Personeelstekort in ggz leidt tot kwaliteitsverlies en risico's
Ook de komende jaren blijft het personeelstekort het grootste probleem voor de geestelijke gezondheidszorg (ggz). Het groeiende tekort leidt tot oplopende wachttijden, veiligheidsrisico’s en mogelijke sluitingen van ggz-locaties. Bovendien loopt de werkdruk op, resulterend in meer ziekteverzuim en daarmee hogere personeelskosten, waardoor de winstgevendheid van ggz-instellingen onder druk komt te staan.
Dit zijn enkele van de voornaamste conclusies die KPMG trekt op grond van een analyse van de sector. De onderzoekers waarschuwen dat de diverse problemen die met het oplopende personeelstekort gepaard gaan er samen voor kunnen zorgen dat de toegankelijkheid en de kwaliteit van de zorg in het geding komen.
“De blijvende druk op de budgetten en de schaarste aan personeel houden het Nederlandse ggz-landschap duidelijk in hun greep”, stelt Karin Lemmens van KPMG Health. “Het lijkt erop dat vooral de grotere (integrale) ggz-instellingen zorg moeten leveren onder grote financiële druk. Ze zitten gevangen in het huidige systeem van omzetplafonds en prijsplafonds, waarbij een afspraak gemaakt wordt over de maximale gemiddelde prijs per patiënt.”

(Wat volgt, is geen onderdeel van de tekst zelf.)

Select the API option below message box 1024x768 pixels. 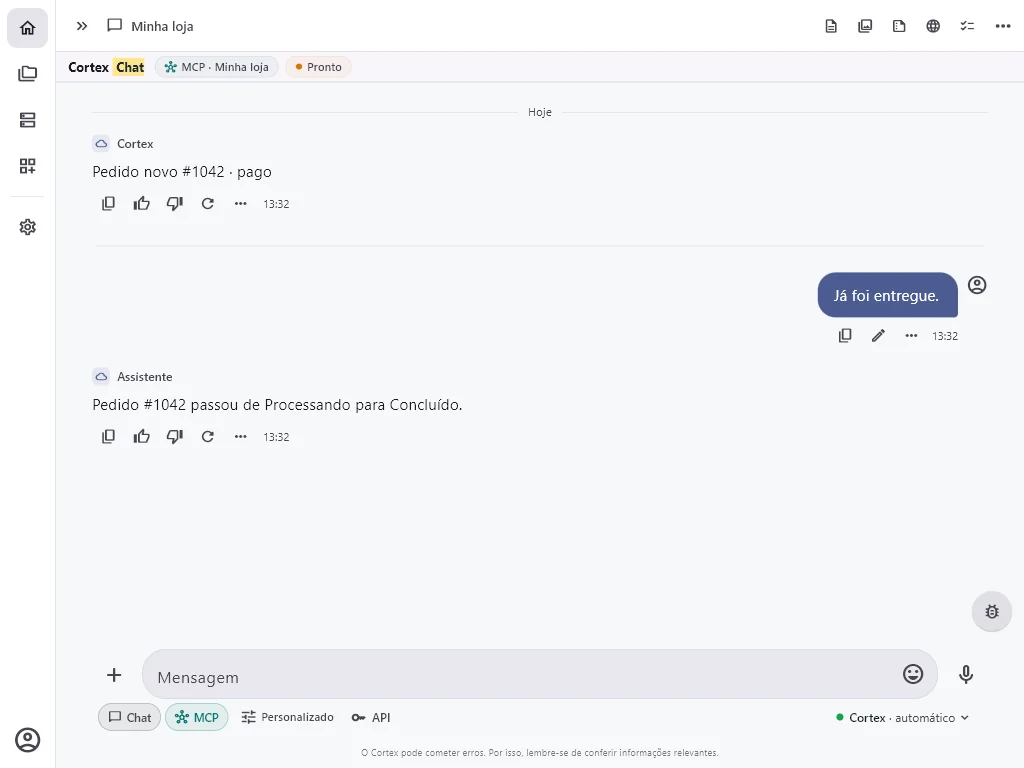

“Afgesproken is dat er ruimte is voor een gemiddelde volumegroei van 1%, maar berekeningen gaan uit van een jaarlijkse groei van 3,4% van de zorgvraag”, legt Marlies Prins van KPMG Corporate Finance uit. “Dat betekent dus dat de ggz-instellingen het risico lopen om 2,4% van de zorgvraag niet vergoed te krijgen. Dit leidt óf tot een kostenstijging van zo’n €250 miljoen óf betekent dat ggz-instellingen niet kunnen voldoen aan de zorgvraag.”
Meer omzet, minder winst
Terwijl de financiële druk oploopt, blijken de kosten van de ggz nog altijd minder hard te stijgen dan de totale zorguitgaven. “Dat komt vooral door de afspraken die zijn gemaakt in het hoofdlijnenakkoord, een beperking van de Wlz-uitgaven en de decentralisatie van de Wmo”, aldus Lemmens.
Bovendien liet de sector vorig jaar voor het tweede jaar op rij een omzetherstel zien. Ondanks de 3,2% omzetstijging die vorig jaar werd behaald, verslechterde het operationele EBITDA-resultaat echter. Dit is volgens KPMG volledig te wijten aan de sterke stijging van de personeelskosten, die uitkwam boven de 5%.
Transformatiekracht in gevaar
Prins merkt op dat de huidige krapper marges ook een negatieve weerslag kunnen hebben op de toekomst: “Dit is niet alleen vandaag de dag zorgelijk, maar vormt ook een risico voor de toekomstbestendigheid en transformatiekracht van de geestelijke gezondheidszorg. Het beperkte operationele resultaat betekent dat minder geld beschikbaar is voor het doen van investeringen of het aantrekken van financiering. Zorgaanbieders hebben dus moeite om de noodzakelijke technologische vernieuwing te bekostigen en te komen tot een herontwerp van het primaire proces.”
Dit terwijl nieuwe inzichten op de organisatie van de zorg en het benutten van nieuwe mogelijkheden vanuit technologie volgens Lemmens juist essentieel zijn voor een toekomstbestendige ggz: “De winst moet gezocht worden in andere en slimmere manieren van werken en het zoveel mogelijk digitaliseren van zorgprocessen. We zien inmiddels dat stappen vooruit worden gezet, bijvoorbeeld bij zorgverlening in de wijk en de inzet van technologische innovaties, zoals e-health en behandelingen met behulp van gamification.”
Dit is echter niet voldoende, zo benadrukt Lemmens tot slot: “Een volledige transformatie naar de ggz van de toekomst is noodzakelijk. Er is een ander perspectief nodig, zowel in de benadering van de patiënt waarbij de focus ligt op gezondheid in plaats van ziekte als in de wijze waarop de zorg georganiseerd is. Technologie speelt hierbij een cruciale rol. Het tempo van de veranderingen moet echter wel omhoog. De oplossingen voor de toekomst moeten gezocht worden in andere en slimmere manieren van werken om de beschikbare capaciteit optimaal te benutten. En de digitale route vraagt om sterk leiderschap om met een koersvaste investeringsagenda de noodzakelijke transformatie vorm te geven.”